>> Start DATASET RECORDS

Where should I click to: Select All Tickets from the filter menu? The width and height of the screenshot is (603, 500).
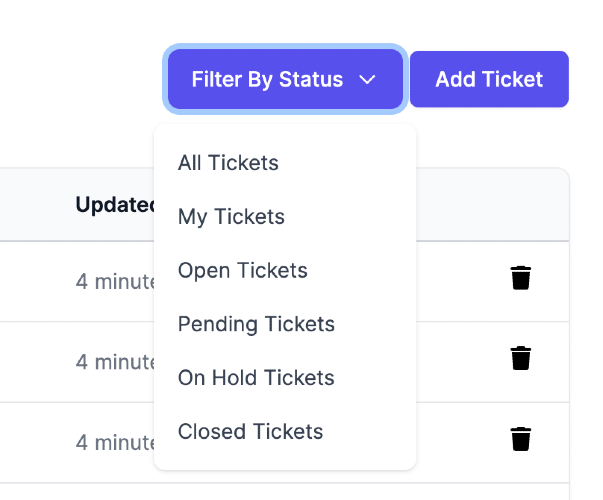click(228, 163)
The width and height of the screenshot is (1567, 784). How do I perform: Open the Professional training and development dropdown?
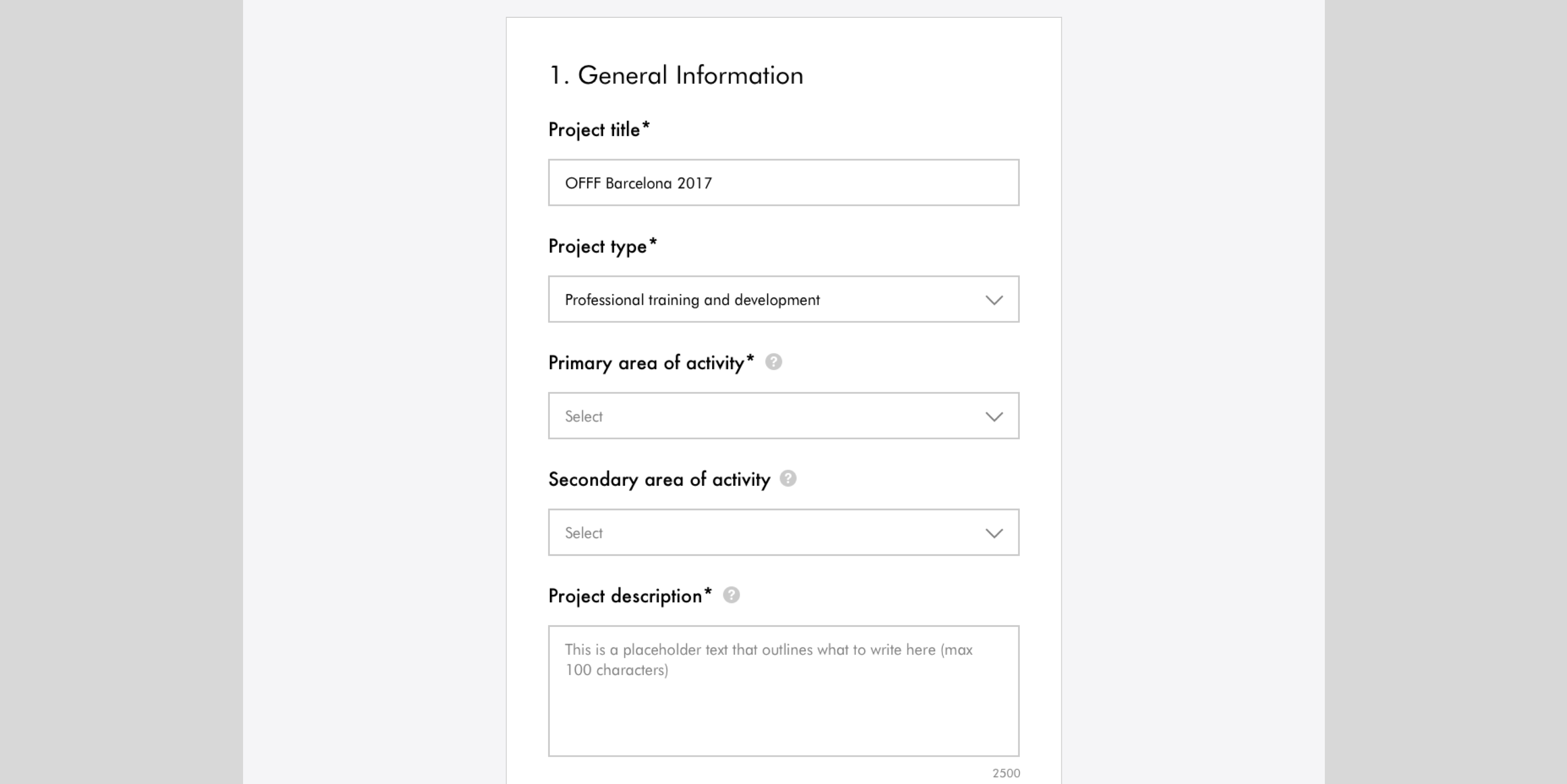(x=784, y=299)
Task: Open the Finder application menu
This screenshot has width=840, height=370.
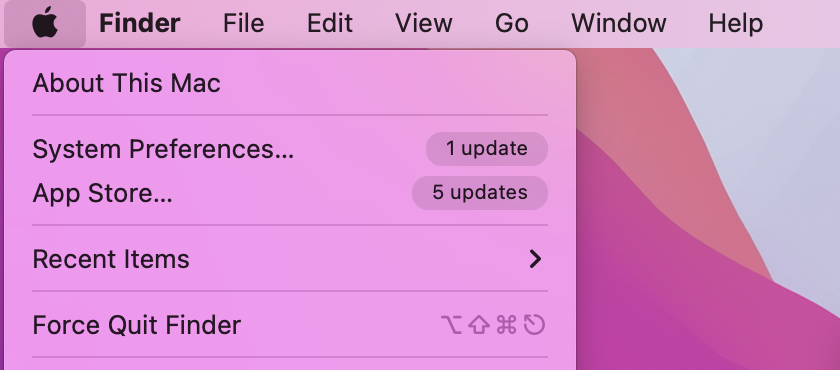Action: pyautogui.click(x=139, y=24)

>> End DATASET RECORDS

* TASK DETAILS
Output the full listing above verbatim, line for line, omitting the pictures.

* FINISHED EXERCISE
Where should I click to: Select All Tickets from the filter menu? The width and height of the screenshot is (603, 500).
click(228, 163)
The width and height of the screenshot is (1567, 784). How do I perform: Open the Professional training and development dropdown?
(x=784, y=299)
Task: Open the Finder application menu
This screenshot has width=840, height=370.
Action: pyautogui.click(x=139, y=24)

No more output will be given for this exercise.